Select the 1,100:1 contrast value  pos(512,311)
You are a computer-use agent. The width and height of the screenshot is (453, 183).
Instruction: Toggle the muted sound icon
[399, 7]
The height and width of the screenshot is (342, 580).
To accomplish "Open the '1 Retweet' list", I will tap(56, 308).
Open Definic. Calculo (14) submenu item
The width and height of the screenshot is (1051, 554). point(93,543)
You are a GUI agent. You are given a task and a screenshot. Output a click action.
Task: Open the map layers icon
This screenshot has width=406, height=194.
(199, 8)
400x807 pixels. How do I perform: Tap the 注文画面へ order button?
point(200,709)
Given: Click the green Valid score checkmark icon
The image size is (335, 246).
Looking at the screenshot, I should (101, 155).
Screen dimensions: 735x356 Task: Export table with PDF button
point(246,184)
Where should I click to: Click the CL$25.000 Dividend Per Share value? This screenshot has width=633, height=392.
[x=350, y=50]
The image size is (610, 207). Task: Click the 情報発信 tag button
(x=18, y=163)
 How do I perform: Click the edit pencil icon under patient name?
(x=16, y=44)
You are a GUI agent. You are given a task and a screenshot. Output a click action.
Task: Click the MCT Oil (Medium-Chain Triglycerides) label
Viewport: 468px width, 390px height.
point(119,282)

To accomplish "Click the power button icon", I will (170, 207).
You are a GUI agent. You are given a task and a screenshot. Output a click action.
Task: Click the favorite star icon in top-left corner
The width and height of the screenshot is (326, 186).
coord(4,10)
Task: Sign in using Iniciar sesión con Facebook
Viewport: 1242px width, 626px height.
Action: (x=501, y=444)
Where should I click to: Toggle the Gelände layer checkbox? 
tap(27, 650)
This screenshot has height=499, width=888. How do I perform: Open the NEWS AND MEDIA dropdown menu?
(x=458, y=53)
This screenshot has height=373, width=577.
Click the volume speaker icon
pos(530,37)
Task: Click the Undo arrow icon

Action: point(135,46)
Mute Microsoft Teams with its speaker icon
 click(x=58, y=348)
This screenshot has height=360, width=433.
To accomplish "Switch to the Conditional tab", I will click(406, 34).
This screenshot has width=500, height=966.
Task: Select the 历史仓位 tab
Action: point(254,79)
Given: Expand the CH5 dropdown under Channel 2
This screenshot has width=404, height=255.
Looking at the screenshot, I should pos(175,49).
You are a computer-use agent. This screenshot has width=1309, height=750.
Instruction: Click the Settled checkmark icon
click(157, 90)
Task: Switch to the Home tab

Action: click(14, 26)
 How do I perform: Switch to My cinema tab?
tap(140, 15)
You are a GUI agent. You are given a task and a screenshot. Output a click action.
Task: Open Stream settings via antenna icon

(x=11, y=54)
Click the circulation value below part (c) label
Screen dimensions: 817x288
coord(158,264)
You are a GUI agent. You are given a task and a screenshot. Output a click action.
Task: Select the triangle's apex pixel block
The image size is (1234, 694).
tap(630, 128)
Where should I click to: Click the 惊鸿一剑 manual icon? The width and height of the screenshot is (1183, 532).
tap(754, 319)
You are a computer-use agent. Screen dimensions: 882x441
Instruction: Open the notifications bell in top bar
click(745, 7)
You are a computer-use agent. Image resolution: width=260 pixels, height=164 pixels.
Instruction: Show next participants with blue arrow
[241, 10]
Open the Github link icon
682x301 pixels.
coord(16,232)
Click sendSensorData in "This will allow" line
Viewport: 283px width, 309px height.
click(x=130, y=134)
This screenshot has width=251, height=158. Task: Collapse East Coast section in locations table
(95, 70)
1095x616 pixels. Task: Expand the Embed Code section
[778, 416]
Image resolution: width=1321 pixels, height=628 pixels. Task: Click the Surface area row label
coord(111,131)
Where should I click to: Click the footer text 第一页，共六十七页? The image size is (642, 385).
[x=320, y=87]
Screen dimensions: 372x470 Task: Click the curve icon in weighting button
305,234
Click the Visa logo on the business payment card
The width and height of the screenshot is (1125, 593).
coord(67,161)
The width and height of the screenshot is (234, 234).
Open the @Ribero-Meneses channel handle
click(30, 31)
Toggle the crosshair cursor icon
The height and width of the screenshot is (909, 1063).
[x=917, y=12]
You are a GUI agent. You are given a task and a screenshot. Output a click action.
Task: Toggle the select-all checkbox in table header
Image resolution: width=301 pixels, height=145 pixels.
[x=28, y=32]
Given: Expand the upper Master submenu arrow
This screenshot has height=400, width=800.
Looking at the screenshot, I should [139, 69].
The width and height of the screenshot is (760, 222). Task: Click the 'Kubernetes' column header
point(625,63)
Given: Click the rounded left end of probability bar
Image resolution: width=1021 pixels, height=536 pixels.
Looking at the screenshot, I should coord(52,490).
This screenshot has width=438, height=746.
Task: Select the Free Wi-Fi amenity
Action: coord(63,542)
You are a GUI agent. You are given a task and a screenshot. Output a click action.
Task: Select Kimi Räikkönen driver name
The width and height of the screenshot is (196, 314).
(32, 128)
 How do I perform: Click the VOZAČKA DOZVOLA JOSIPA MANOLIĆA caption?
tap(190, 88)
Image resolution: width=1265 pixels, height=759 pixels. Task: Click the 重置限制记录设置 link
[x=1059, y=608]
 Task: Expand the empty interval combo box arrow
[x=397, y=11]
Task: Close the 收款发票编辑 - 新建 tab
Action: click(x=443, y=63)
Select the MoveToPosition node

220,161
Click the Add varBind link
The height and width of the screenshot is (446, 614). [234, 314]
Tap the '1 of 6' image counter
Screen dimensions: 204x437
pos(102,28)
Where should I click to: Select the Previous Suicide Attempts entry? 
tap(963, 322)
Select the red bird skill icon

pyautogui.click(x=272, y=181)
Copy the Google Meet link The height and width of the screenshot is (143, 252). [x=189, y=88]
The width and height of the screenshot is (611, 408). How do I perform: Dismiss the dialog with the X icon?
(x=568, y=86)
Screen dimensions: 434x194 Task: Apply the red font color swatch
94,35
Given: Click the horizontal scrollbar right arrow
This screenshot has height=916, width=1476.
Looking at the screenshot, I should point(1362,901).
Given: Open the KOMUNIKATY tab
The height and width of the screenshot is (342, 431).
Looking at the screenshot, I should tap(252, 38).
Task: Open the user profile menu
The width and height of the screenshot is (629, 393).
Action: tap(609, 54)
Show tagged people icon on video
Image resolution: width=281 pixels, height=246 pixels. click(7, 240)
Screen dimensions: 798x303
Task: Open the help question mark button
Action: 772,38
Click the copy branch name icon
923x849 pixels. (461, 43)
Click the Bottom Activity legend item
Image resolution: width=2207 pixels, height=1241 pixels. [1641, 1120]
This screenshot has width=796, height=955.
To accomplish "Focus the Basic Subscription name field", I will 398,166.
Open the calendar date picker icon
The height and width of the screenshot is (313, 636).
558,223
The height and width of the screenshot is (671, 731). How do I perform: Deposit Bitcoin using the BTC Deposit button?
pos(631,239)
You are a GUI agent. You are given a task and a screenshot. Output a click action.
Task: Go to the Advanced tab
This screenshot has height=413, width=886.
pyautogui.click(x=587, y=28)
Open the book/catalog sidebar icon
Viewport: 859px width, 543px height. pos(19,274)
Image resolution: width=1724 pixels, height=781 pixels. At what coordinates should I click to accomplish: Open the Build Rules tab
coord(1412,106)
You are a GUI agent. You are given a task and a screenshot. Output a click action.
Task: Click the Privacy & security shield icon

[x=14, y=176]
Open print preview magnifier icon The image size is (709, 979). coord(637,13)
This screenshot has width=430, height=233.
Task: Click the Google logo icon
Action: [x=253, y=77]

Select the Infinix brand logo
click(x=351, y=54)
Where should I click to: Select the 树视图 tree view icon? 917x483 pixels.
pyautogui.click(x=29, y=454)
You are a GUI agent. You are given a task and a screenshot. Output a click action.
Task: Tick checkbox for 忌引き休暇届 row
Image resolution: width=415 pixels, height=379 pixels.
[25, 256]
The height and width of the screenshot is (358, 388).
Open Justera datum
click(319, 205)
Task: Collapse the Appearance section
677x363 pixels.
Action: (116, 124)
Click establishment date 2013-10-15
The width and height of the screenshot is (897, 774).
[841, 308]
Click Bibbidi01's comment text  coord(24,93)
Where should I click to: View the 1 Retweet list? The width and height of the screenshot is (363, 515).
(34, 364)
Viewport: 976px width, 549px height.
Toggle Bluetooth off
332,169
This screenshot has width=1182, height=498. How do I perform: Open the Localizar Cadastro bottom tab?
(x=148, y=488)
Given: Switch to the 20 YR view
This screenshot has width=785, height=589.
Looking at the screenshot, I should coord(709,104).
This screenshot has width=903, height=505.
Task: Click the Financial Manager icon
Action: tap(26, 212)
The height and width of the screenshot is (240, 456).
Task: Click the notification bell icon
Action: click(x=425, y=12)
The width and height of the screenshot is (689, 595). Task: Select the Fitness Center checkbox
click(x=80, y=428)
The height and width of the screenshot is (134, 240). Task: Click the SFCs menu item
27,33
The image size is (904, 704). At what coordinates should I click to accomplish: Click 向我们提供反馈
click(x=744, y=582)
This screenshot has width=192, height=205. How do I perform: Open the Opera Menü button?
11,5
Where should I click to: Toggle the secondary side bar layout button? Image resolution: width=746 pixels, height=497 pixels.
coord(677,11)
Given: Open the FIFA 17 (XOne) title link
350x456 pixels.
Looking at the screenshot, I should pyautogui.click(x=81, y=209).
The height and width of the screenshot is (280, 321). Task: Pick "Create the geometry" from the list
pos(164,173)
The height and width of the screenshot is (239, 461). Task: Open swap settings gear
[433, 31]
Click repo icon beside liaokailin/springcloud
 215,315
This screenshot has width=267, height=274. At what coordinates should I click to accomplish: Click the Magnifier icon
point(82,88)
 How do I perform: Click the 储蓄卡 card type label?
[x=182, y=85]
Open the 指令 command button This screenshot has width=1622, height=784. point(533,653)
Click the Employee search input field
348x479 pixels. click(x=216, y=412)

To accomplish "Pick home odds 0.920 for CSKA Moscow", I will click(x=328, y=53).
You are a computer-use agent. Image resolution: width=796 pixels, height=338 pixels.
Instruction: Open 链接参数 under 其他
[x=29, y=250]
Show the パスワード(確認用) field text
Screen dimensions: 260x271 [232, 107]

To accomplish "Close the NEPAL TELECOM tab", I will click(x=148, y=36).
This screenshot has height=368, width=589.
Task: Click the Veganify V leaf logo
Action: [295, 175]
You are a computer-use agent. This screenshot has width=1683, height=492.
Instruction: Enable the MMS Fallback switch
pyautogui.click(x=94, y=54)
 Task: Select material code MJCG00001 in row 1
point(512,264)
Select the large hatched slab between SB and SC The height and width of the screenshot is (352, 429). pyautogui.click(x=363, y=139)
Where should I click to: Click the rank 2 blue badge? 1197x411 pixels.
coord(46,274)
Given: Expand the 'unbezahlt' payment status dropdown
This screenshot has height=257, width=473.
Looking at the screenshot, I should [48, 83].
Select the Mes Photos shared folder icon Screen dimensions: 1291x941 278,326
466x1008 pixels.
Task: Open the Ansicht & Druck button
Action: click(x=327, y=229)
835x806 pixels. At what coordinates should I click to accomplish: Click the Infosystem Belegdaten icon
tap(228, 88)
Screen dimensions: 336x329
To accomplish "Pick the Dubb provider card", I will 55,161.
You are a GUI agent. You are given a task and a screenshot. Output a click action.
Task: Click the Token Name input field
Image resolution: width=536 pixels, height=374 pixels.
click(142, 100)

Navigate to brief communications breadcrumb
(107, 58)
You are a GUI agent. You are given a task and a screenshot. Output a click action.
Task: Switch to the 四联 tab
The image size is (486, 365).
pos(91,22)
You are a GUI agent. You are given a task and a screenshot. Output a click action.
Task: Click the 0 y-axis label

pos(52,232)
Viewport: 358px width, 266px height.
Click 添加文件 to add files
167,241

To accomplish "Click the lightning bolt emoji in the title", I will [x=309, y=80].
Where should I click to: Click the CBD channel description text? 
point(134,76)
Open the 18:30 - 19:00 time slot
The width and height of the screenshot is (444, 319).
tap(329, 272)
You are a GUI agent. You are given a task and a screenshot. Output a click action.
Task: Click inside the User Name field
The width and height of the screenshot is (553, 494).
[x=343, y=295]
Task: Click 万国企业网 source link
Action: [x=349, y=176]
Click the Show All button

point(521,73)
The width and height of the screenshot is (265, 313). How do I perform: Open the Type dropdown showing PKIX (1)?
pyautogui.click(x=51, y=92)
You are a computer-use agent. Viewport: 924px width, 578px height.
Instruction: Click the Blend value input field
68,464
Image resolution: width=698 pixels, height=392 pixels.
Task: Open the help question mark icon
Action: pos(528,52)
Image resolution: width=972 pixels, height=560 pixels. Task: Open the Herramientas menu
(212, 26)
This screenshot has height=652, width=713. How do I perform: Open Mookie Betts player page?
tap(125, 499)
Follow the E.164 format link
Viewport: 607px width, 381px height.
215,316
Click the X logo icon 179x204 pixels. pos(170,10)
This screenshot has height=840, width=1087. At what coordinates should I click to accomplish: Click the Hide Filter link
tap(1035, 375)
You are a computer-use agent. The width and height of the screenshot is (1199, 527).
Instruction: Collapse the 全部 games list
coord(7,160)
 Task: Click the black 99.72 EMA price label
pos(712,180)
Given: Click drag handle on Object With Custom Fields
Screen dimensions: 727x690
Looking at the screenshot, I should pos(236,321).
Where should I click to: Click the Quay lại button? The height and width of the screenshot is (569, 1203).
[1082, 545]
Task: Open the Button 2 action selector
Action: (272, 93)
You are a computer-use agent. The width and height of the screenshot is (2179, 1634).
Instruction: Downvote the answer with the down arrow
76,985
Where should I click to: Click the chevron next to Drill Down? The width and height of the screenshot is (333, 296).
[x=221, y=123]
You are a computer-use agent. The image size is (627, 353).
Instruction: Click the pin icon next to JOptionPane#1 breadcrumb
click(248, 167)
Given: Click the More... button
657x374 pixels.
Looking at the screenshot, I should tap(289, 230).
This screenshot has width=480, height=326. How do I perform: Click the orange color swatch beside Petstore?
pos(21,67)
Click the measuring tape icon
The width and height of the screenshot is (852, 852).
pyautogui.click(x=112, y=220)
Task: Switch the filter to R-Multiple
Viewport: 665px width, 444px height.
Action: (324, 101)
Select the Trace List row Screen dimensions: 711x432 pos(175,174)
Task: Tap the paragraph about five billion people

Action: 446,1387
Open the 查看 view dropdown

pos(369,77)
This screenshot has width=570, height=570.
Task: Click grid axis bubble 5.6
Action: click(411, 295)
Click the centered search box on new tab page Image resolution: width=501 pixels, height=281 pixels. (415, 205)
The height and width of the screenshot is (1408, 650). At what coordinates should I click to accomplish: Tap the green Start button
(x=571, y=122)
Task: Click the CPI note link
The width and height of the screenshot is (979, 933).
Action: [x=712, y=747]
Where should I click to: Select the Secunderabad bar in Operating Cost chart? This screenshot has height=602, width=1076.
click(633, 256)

WHAT NEEDS TO BE DONE: The reply should hold only the lines of the listing above starting at the line containing "Where should I click to: Select the Previous" and ending at the line containing "Copy the Google", exactly as written.

RESULT FOR THIS TASK:
Where should I click to: Select the Previous Suicide Attempts entry? 
tap(963, 322)
Select the red bird skill icon

pyautogui.click(x=272, y=181)
Copy the Google Meet link The height and width of the screenshot is (143, 252). [x=189, y=88]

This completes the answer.